Sorry for posting like an overexcited puppy, but my Voynich book‘s first citation is surely worthy to me of a minor celebration: less than a backflip, but more than a raised eyebrow.
The just-published (January 2008) Cryptologia article where it is mentioned is “Cicco Simonetta’s Cipher-Breaking Rules“, by Augusto Buonafalce, who so generously reviewed my book in the same journal last year. It’s a nice little piece to introduce cryptologers and cryptography historians to Cicco Simonetta [there’s a nice Italian page on him here], with the added bonus of a good translation of his “regulae” (rules): it even has a black and white reproduction of a painting of Cicco I was not previously aware of.
Augusto rightly dismisses the thought of a powerful Milanese statesman “engaging in the encryption of the Voynich manuscript“: but that’s not really a summary of my book’s argument. What I actually argue is that the presence of the “4o” token in a good number of mid-Quattrocento Northern Italian cipher alphabets (including the Voynich Manuscript) points to a continuity of cipher thinking, one which seemed to travel around with the Sforza miltary caravan… just as Cicco Simonetta did from an early age.
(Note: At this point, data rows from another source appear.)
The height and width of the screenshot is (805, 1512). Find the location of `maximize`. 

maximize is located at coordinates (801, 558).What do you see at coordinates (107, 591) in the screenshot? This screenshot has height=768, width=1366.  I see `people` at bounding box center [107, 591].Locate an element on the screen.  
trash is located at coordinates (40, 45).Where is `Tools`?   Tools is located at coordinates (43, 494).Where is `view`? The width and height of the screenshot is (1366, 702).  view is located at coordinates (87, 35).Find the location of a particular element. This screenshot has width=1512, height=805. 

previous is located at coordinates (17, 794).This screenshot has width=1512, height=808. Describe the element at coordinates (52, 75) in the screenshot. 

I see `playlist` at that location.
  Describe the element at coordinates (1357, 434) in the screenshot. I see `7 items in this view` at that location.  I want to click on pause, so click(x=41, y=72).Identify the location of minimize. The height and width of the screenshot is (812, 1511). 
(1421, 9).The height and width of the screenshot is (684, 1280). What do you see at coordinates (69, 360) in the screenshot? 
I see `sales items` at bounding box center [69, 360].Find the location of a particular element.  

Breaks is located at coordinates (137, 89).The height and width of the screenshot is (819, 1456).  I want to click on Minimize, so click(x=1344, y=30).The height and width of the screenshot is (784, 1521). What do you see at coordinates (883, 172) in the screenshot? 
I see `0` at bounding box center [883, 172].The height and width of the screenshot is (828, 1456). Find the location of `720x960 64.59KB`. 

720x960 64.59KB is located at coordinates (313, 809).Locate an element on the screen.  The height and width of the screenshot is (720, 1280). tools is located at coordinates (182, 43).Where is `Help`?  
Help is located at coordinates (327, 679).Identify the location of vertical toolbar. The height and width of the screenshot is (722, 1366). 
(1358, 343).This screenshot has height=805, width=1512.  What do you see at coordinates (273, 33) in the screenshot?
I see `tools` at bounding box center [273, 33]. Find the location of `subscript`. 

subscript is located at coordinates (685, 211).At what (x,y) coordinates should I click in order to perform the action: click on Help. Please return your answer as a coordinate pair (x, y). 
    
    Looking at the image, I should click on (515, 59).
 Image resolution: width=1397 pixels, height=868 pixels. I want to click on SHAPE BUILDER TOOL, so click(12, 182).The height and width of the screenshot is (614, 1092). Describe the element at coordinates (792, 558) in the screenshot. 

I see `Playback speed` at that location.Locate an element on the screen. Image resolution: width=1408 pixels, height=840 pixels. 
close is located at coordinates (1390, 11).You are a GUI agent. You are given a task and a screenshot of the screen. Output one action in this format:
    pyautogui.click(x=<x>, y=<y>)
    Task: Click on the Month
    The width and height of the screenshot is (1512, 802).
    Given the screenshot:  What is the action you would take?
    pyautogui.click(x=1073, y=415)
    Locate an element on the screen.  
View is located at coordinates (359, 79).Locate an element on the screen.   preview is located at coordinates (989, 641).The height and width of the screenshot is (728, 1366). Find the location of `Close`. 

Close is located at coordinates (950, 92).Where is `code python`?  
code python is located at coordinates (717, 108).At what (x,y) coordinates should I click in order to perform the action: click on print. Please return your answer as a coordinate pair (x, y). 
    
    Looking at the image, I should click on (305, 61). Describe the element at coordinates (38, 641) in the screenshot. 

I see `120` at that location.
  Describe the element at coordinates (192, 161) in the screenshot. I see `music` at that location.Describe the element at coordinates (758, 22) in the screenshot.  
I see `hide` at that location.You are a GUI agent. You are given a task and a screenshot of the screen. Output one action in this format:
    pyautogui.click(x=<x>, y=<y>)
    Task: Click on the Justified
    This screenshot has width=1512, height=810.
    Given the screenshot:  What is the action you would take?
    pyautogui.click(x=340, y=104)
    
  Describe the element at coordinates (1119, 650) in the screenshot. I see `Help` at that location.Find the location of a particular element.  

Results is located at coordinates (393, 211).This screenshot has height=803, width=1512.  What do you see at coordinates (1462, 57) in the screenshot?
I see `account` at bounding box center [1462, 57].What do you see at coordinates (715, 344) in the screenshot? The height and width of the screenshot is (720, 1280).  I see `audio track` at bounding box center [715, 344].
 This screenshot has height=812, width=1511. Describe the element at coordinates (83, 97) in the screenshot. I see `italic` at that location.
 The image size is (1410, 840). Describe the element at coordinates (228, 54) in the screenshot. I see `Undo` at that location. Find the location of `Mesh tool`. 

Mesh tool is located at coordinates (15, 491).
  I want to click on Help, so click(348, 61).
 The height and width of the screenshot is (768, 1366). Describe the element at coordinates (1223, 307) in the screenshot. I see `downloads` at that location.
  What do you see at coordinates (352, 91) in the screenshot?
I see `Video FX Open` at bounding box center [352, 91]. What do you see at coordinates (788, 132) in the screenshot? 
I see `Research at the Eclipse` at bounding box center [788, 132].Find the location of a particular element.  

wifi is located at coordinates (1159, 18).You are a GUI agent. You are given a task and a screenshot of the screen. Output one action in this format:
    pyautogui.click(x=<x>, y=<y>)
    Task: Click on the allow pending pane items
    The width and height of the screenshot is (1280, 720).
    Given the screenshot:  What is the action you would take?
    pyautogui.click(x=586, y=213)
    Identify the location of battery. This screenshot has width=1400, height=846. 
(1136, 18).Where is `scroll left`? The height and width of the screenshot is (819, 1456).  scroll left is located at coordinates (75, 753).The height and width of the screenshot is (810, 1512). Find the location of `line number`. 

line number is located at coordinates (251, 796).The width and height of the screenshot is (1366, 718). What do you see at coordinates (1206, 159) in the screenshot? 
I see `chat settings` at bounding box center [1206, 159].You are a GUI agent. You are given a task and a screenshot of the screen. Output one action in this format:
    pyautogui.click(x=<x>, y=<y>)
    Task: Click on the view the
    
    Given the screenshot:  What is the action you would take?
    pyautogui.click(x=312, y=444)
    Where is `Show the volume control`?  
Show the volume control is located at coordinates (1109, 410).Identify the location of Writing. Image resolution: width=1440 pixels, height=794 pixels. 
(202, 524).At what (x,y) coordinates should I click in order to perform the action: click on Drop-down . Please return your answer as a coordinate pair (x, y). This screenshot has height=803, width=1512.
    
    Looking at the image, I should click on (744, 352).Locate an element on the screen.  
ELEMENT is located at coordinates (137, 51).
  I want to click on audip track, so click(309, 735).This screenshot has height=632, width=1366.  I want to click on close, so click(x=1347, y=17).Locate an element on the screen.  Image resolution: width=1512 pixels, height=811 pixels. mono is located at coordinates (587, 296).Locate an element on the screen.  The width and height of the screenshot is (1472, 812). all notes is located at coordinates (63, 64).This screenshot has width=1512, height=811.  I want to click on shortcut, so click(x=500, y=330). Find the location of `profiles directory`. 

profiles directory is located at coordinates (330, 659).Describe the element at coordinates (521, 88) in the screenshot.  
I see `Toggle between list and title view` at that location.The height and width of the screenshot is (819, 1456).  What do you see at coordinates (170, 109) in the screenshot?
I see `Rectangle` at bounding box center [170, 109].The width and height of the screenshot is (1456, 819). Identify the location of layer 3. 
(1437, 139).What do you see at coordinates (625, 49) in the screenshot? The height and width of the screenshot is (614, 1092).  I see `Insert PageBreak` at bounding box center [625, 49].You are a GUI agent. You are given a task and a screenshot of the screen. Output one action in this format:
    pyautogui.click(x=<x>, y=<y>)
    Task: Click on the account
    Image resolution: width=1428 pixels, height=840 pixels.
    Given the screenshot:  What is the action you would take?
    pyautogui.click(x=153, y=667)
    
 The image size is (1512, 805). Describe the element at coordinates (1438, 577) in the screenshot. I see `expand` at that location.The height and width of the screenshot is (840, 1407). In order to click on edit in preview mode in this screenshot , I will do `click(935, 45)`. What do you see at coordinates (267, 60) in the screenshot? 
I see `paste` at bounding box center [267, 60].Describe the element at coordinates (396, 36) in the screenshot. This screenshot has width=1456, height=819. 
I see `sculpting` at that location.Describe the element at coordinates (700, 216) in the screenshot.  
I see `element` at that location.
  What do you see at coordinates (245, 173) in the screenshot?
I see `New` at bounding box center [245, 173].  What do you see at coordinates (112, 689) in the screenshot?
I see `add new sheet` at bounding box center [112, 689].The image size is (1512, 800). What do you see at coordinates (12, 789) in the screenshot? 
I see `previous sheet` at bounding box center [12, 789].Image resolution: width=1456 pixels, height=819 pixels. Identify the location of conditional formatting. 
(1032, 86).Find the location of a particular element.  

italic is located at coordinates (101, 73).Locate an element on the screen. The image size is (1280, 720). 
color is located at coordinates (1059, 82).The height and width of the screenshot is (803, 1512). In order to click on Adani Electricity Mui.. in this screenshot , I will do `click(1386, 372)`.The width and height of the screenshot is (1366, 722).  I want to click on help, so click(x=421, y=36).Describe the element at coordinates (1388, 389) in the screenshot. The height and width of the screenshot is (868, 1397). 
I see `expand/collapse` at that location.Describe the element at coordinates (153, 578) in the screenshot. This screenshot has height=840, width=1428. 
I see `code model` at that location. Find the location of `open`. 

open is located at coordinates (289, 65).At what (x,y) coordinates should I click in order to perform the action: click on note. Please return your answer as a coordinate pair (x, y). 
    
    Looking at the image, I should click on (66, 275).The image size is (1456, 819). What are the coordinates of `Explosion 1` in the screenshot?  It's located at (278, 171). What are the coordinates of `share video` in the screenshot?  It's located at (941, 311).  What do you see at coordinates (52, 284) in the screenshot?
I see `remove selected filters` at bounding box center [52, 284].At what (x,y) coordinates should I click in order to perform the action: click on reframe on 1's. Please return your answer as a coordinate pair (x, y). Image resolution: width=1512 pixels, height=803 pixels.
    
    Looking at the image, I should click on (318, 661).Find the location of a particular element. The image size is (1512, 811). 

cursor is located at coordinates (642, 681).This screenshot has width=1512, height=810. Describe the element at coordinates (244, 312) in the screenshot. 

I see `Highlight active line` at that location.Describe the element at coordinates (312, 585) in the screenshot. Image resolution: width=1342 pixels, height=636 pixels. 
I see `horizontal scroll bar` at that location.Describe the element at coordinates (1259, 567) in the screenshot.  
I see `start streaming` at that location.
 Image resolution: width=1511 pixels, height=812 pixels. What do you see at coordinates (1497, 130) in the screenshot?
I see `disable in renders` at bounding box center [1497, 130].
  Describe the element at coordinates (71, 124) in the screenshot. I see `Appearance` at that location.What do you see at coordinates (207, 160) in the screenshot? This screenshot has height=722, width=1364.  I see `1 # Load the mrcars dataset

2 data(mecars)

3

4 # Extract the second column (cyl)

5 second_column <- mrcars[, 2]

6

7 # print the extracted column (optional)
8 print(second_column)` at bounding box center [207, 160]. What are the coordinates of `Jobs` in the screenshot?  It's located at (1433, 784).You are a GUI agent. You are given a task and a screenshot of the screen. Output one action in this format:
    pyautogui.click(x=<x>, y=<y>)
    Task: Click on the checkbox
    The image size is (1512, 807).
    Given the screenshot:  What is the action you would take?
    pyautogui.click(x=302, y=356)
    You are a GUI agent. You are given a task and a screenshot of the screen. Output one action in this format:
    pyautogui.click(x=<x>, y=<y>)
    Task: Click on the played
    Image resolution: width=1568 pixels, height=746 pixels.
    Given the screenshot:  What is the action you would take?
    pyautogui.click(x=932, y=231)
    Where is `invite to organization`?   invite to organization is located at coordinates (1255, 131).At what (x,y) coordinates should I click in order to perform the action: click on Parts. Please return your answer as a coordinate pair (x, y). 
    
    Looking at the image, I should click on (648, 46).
To be precise, I don’t claim that Cicco wrote the VMs, or even designed its cipher alphabet. Far from it: rather, that its “4o” token points to a deep-rooted connection between its cipher-system and the ciphers constructed and used by the Milanese Chancellery. My book conjectures that this “4o” ‘verbose cipher’ trick may have been disclosed in the 1465 meeting between Antonio Averlino and Cicco Simonetta, at which the former placed his outstanding Milanese affairs in the hands of the latter before leaving Milan forever. But in the world of tenuous Voynichological hypotheses, this is one at least that did actually happen! 🙂
For all its merits, it would be wrong to characterize Augusto’s Cryptologia article as being the final word in the cryptographic history debate over Cicco Simonetta’s Regulae: the conclusions I (and others) draw from the available data are quite different, and (in the absence of more conclusive evidence) we can politely agree to differ – and that’s OK.
As a side-note here, when I cited (on my p.182) a 1970 article on Cicco’s Regulae, I contacted its very-much-still-alive author (Walter Hoeflechner) to see if anyone else in the intervening 36 years had shown an interest – and only the ubiquitous David Kahn had. From that, it’s easy to see that the discussion of the intriguing intersection between cryptography and politics offered by Simonetta is very much out of fashion: which is a bit of a shame.
And therefore, I think it would be very nice if Augusto’s article proved instead to be the first word in a rather more modern debate over the Regulae: the new generation of historians and researchers who have taken an interest in seeing what the Sforza-era bureaucratic archives have to tell us would almost certainly be bound to find new angles and approaches, and might well carry us all forward in new and interesting directions.
Finally… for me, what is nicest about Augusto’s citation is that it is one of those rarest of hen’s teeth: a Voynich-related book or paper getting cited outside of the Voynich literature. It is far too early to say that this marks the point where the VMs goes fully mainstream… but it’s a start, surely?
Nick,
Following on from matter that I published about the ‘4’ shape as a numeral, and about an example of a Latin manuscript containing quinions and a septention (July 5, 2021), I’m presently writing up research which adds still further support to your Italian Voynich theory. The matter adduced in the current series of posts will share with the rest evident connection with Milan, or more precisely connection to places and persons having an involvement in the sea-borne trade in eastern goods, and an attested connection to Milan before 1440.
For codicological description of that Latin manuscript, mentioned in the post of July 5th., 2021, I relied on:
E.K. Rand, ‘A Harvard Manuscript of Ovid, Palladius and Tacitus’, The American Journal of Philology, Vol. 26, No. 3 (1905), pp. 291-329.